On Holding: A 2026 Growth Story Backed by Analysts Despite Price Target Adjustments

By Daniel Brooks | Global Trade and Policy Correspondent

Swiss performance sportswear brand On Holding AG (NYSE: ONON) finds itself in a curious spotlight this week, receiving mixed but ultimately bullish signals from Wall Street. While KeyBanc Capital Markets trimmed its price target, the firm simultaneously reaffirmed its conviction in On as one of Europe's premier growth narratives for the coming years.

On January 22, KeyBanc reduced its target for On Holding to $58 from $68, maintaining an Overweight rating. The adjustment, analysts noted, reflects broader market valuation pressures rather than a dimming view of the company's fundamentals. In fact, the firm explicitly named On as one of the "best growth stories" poised for 2026, citing its "strong growth setup" driven by global brand momentum, a robust product pipeline, and resilient customer loyalty.

This vote of confidence was echoed just days earlier by Goldman Sachs. On January 19, the investment bank upgraded On from Neutral to Buy, raising its price target to $59 from $52. Goldman analysts pointed to the stock's de-rating over the past year as creating an attractive entry point. They also anticipate the company will surpass market expectations for Q4 2025, buoyed by high-frequency data suggesting a solid holiday sales period.

The contrasting moves—a target cut alongside an upgrade—highlight a market reconciling short-term volatility with long-term potential. Founded by Swiss tennis star Roger Federer and others, On has carved a significant niche in the competitive athletic footwear and apparel sector with its proprietary cloud technology. The company sells globally through a mix of distributors, independent retailers, and its own direct-to-consumer channels.

Analyst & Investor Perspectives:

"The price target tweak is a tactical calibration," says Michael R. Chen, a portfolio manager at Alpine Growth Partners. "The core thesis is intact. On's direct-to-consumer expansion and innovation cycle, especially in footwear, position it for sustained market share gains. This is a marathon, not a sprint."

"It's frustrating to see targets lowered when the long-term story is supposedly so bright," argues Sarah J. Feldstein, an independent retail analyst known for her blunt commentary. "This feels like analysts trying to have it both ways. Either the fundamentals support the growth narrative, or they don't. The constant 'target down, rating steady' dance undermines credibility and confuses retail investors."

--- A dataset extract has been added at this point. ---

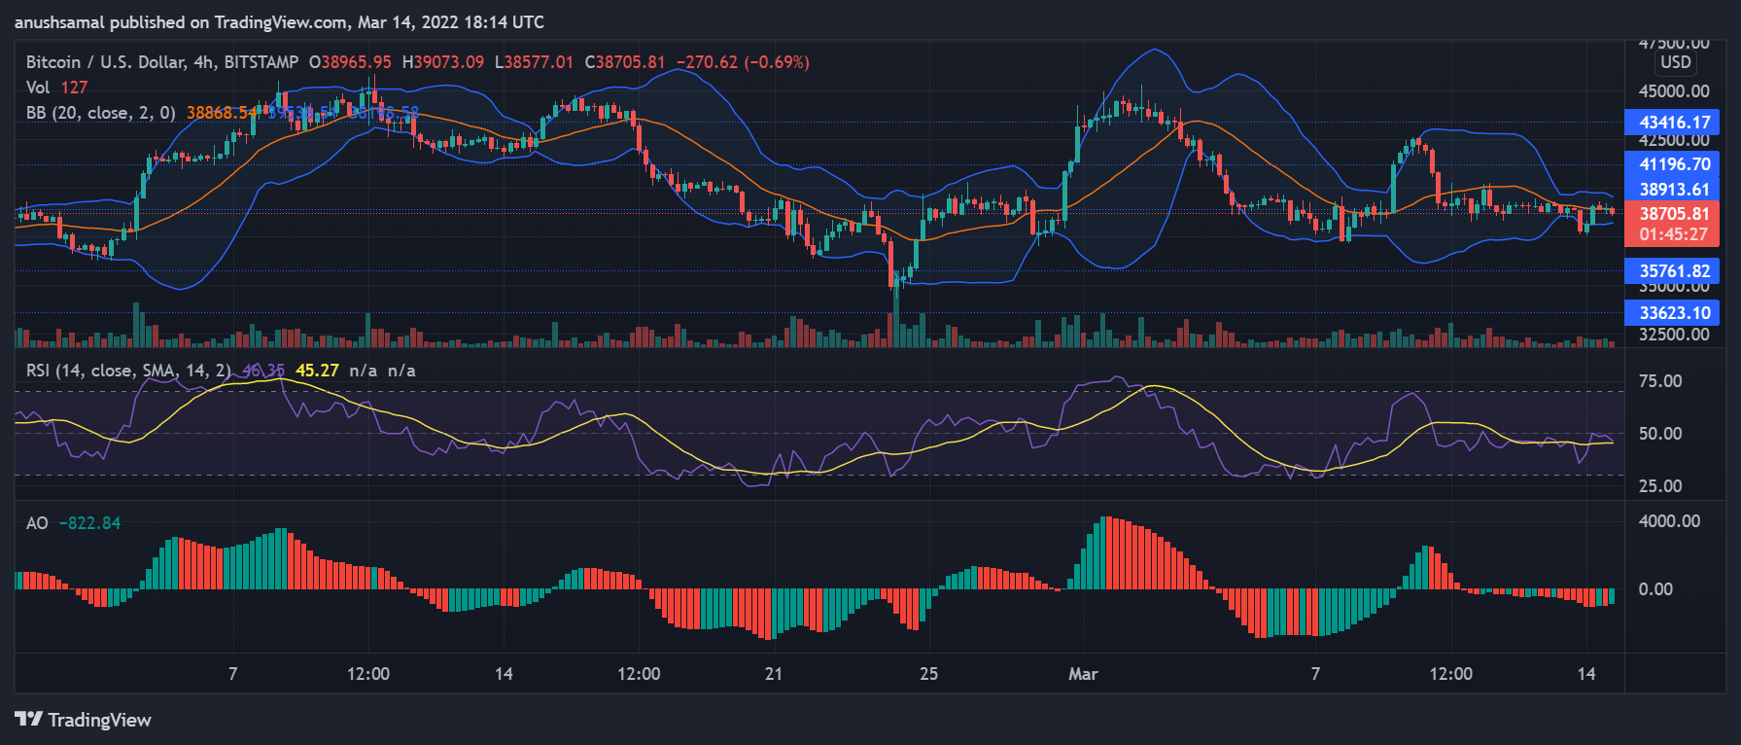This screenshot has width=1741, height=745.
Task: Click the 35761.82 blue price label
Action: click(x=1674, y=271)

"The simultaneous upgrade from Goldman is the more significant signal," notes David Park, a senior editor at The Capital Observer. "It suggests institutional money sees value emerging here. For growth-oriented investors, the convergence of analyst opinion around the 2026 horizon provides a clearer timeframe for the story to unfold."

The broader context remains the intense competition in athletic wear, where On must continue to out-innovate and out-market established giants. However, the latest analyst actions suggest Wall Street believes the Swiss company has the right foundation and strategy to do just that.